▶ What is being asked
Leaving out all pictures, write out word for word the lines from the one containing "The width and" to the end of the data below.

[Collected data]
########################################

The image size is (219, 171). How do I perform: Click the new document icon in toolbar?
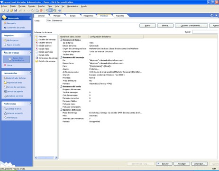click(3, 10)
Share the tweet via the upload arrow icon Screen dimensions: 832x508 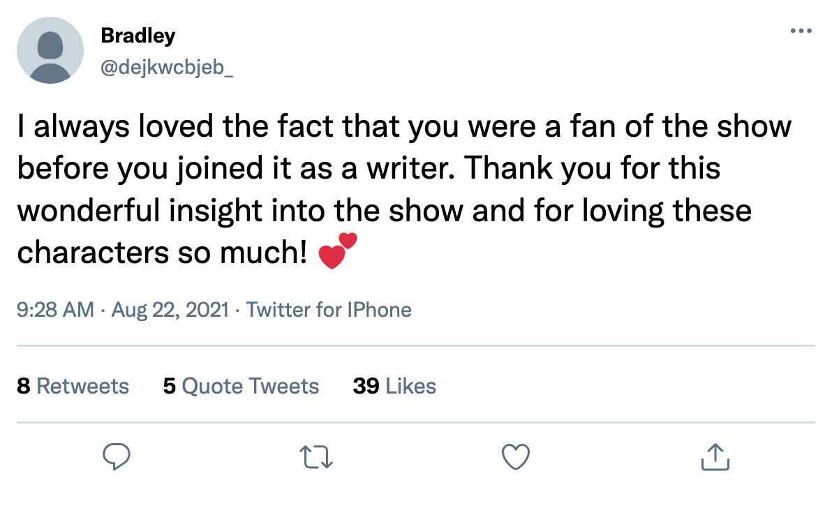point(715,457)
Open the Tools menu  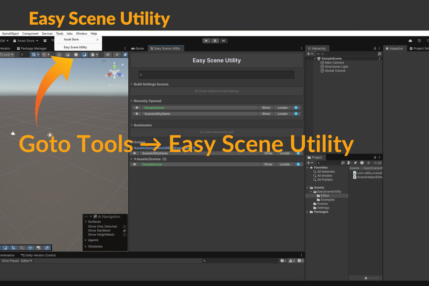click(59, 33)
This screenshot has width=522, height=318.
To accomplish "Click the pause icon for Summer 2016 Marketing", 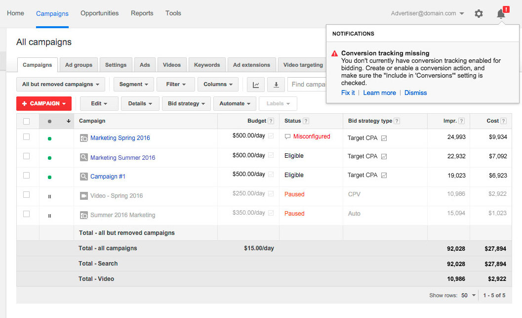I will (49, 216).
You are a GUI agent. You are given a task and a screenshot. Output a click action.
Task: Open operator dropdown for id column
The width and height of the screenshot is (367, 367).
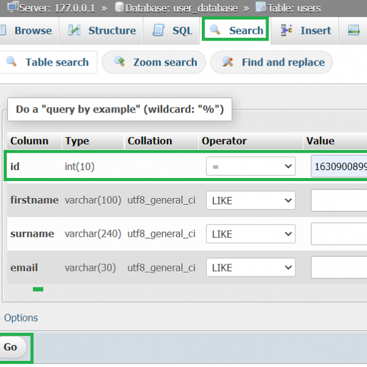tap(250, 166)
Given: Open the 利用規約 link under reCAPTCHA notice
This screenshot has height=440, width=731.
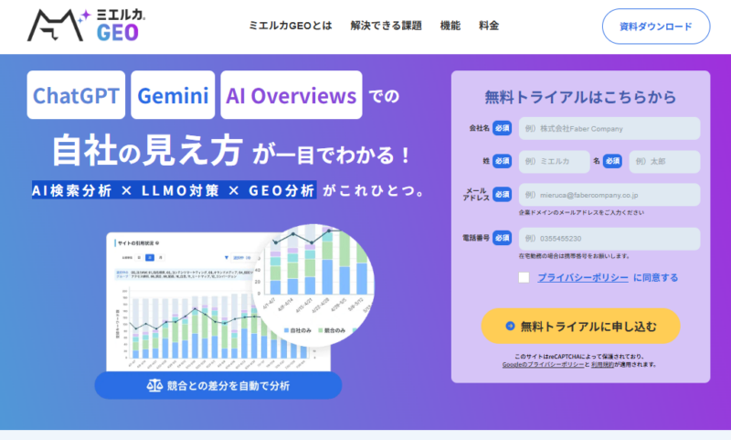Looking at the screenshot, I should tap(604, 364).
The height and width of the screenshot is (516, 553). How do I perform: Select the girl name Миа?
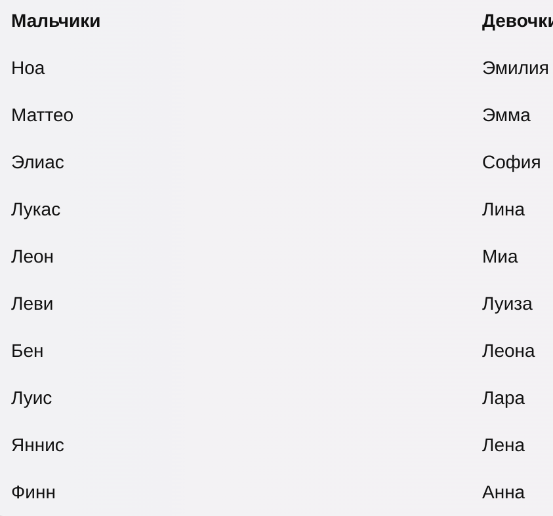pyautogui.click(x=500, y=257)
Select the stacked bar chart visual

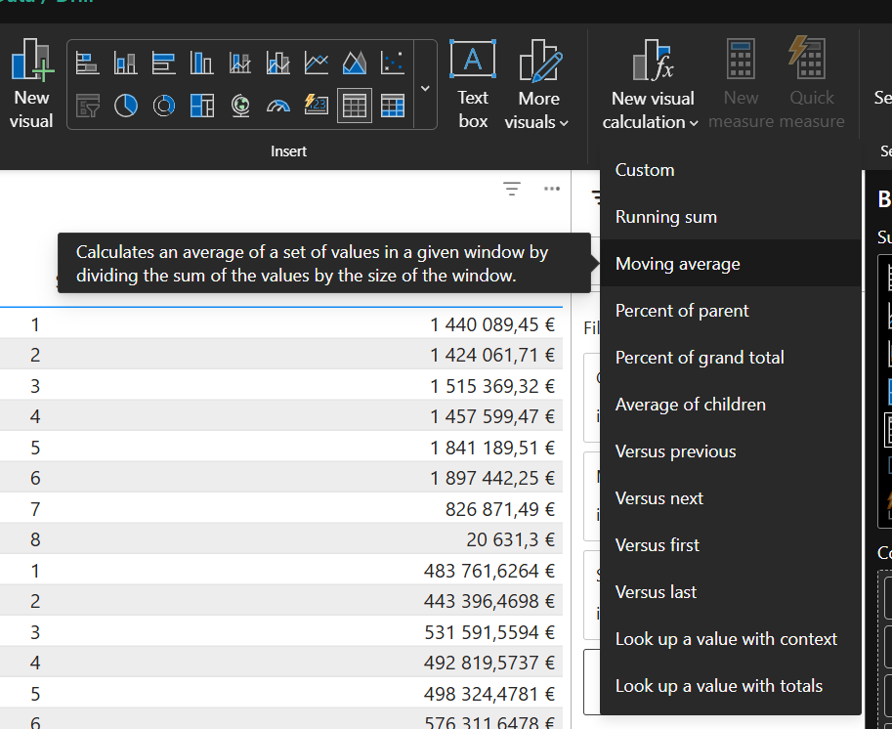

########################################

▶ Response to the exercise
The width and height of the screenshot is (367, 367).
tap(250, 166)
Given: Open the 利用規約 link under reCAPTCHA notice
This screenshot has height=440, width=731.
Looking at the screenshot, I should tap(604, 364).
The height and width of the screenshot is (516, 553). How do I perform: Select the girl name Миа?
pyautogui.click(x=500, y=257)
Select the stacked bar chart visual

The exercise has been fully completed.